Boleto y maleta en mano, emprendí una de las aventuras más maravillosas que he hecho en toda mi experiencia viajera, un lugar al que quería ir desde muchos años y que mi mayor motivación para visitar fue la música, ya que mi banda favorita, Babasónicos, es Argentina. Pero no solo eso, el mayor compositor, cantante, rockstar, productor y músico que ha existido en el planeta entero (para mí, al menos) era Argentino, por supuesto, estoy hablando de Gustavo Cerati.
Quiero hablar sin filtros ni hipocresía, la verdad ir a Argentina sí generaba en mí una angustia, ya que en redes sociales (malditas y benditas redes sociales) se escucha mucho acerca de la discriminación hacia otros países latinoamericanos por parte de los argentinos. Mi preocupación era que, como mexicano, pudiera ser agredido, pero escribir todo lo que voy a escribir de Argentina es la mayor cachetada con guante blanco que me han dado en toda mi vida.

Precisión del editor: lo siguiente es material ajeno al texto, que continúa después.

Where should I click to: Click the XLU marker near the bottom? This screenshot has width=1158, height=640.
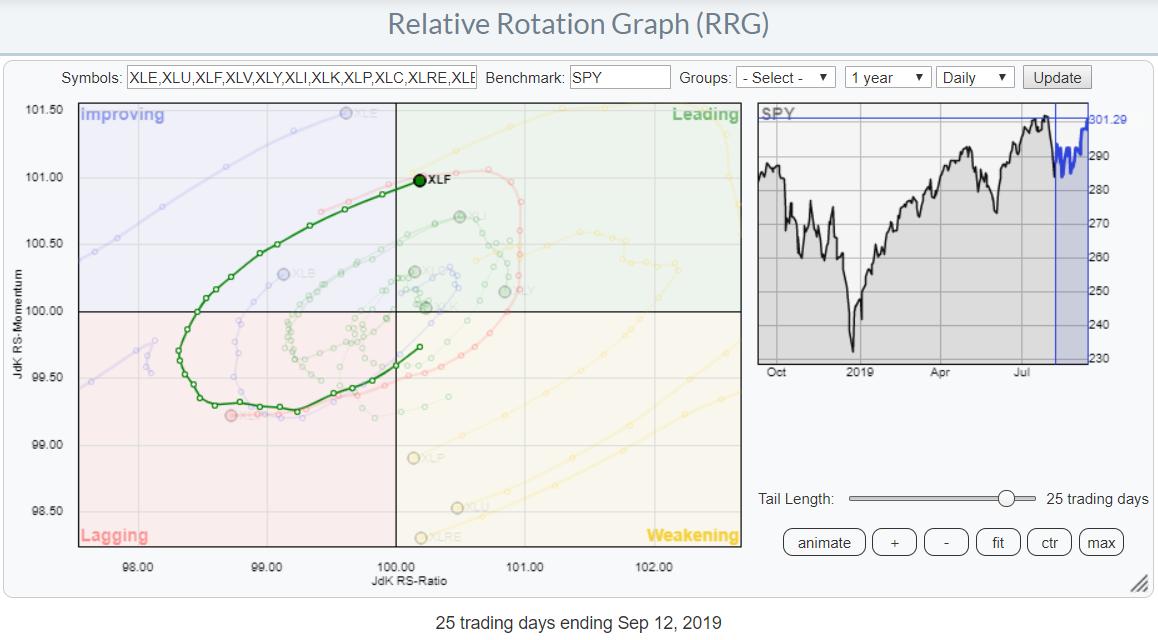457,508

Mi experiencia comenzó con una escala en Chile. A veces las escalas pueden ser aburridas: cambio de avión, filas y cansancio. Pero siendo honesto, la escala cuando estás tomando el vuelo de ida no nos importa, porque son como niveles de juegos que debes superar para llegar a un destino que vas a disfrutar (como si así no fuera la vida). La escala de regreso sí es el infierno.
Siempre vale la pena mirar por la ventana de un avión, ver cómo se aleja el suelo y comenzamos a ver hormiguitas metálicas y edificios que, si bien en el suelo son imponentes, de lejos ya no tanto. Observar el cielo, el mar, el sol e incluso llegar a distinguir la negrura del espacio cuando estamos a una altura considerable. Pero ¡Oh Dios!, mirar por la ventana y observar todo ese cúmulo montañoso que son los Andes, limitando perfecta y hermosamente el territorio chileno del argentino, hizo que sí, valiera completamente la pena hacer una escala (Chile-Argentina).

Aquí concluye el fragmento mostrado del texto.